Perhaps the general election debates should feature some sort of patriotism-off, in which the two candidates engage in a competition to prove the depths of their love for this great land of ours. Renditions of "The Star Spangled Banner" could be compared, with extra points given if the candidate cries actual tears. Candidates would then be given a blue towel, a white towel, and a single sewing needle; first one to produce a proper flag, using his or her own blood to dye the red stripes wins. That covers the "American Idol" and "Project Runway" portions of the competition -- don't ask about the dancing.
If the primary debates are any measure, what we'll see in the general election may not be much more edifying, so long as the agenda is being set by the collection of bottom-feeders that populate our press corps (to take just one recent example, when Obama appeared on last Sunday's "Meet the Press," Tim Russert spent the first fifteen minutes asking him question after question about Jeremiah Wright, as though there could possibly be anything more to say on the subject). Again and again, the "issue" of flag pins and the location of hands relative to hearts will be solemnly raised, all justified by the fact that the lamest and most dishonest attacks are "out there." None of it will have anything to do with what the next holder of the world's most powerful post will actually do once reaching office.

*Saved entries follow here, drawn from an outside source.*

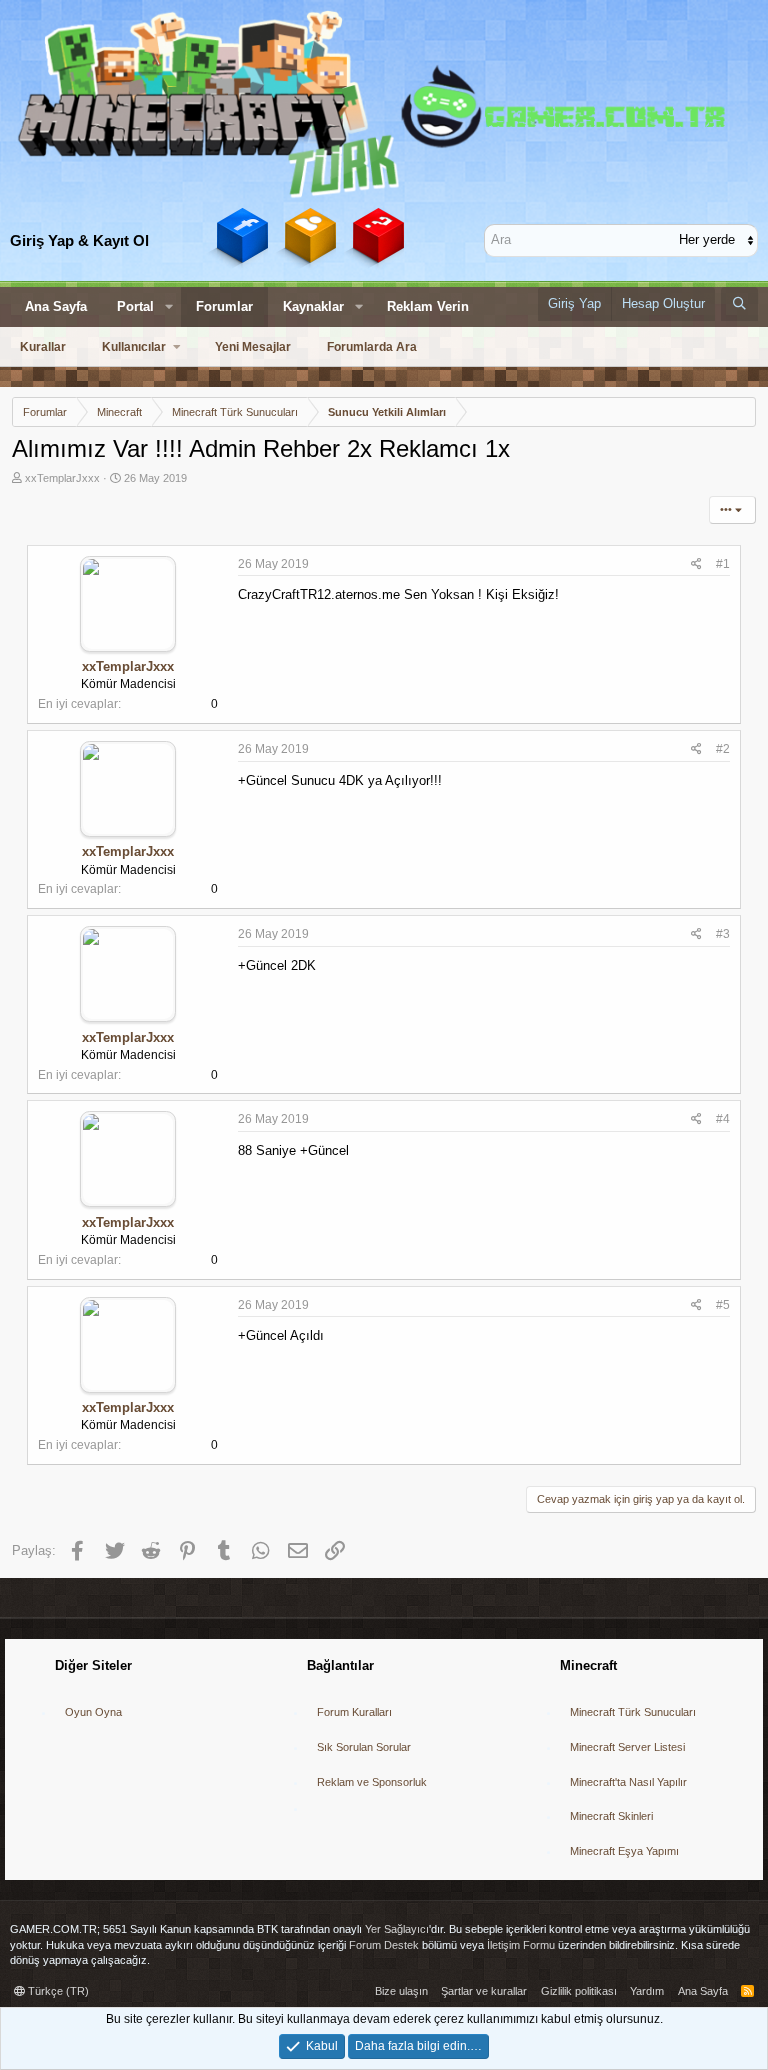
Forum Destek (384, 1945)
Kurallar (43, 347)
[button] (169, 307)
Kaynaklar (313, 306)
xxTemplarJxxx (62, 478)
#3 (723, 934)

But of course, that isn't really the point. Republicans don't raise these attacks every four years because they truly believe that their exists some real relationship between a president's degree of patriotic fervor and the good he'll do for America. Instead, it's one more way of arguing that the Democratic candidate isn't “one of us,” that he stands outside the circle of our tribe. He doesn't share our values, he doesn't speak our language, he doesn't love what we love and hate whom we hate.
And there's one more reason they'll be making these attacks, just as they did in the last election, and the one before that, and the ones before that: because it works.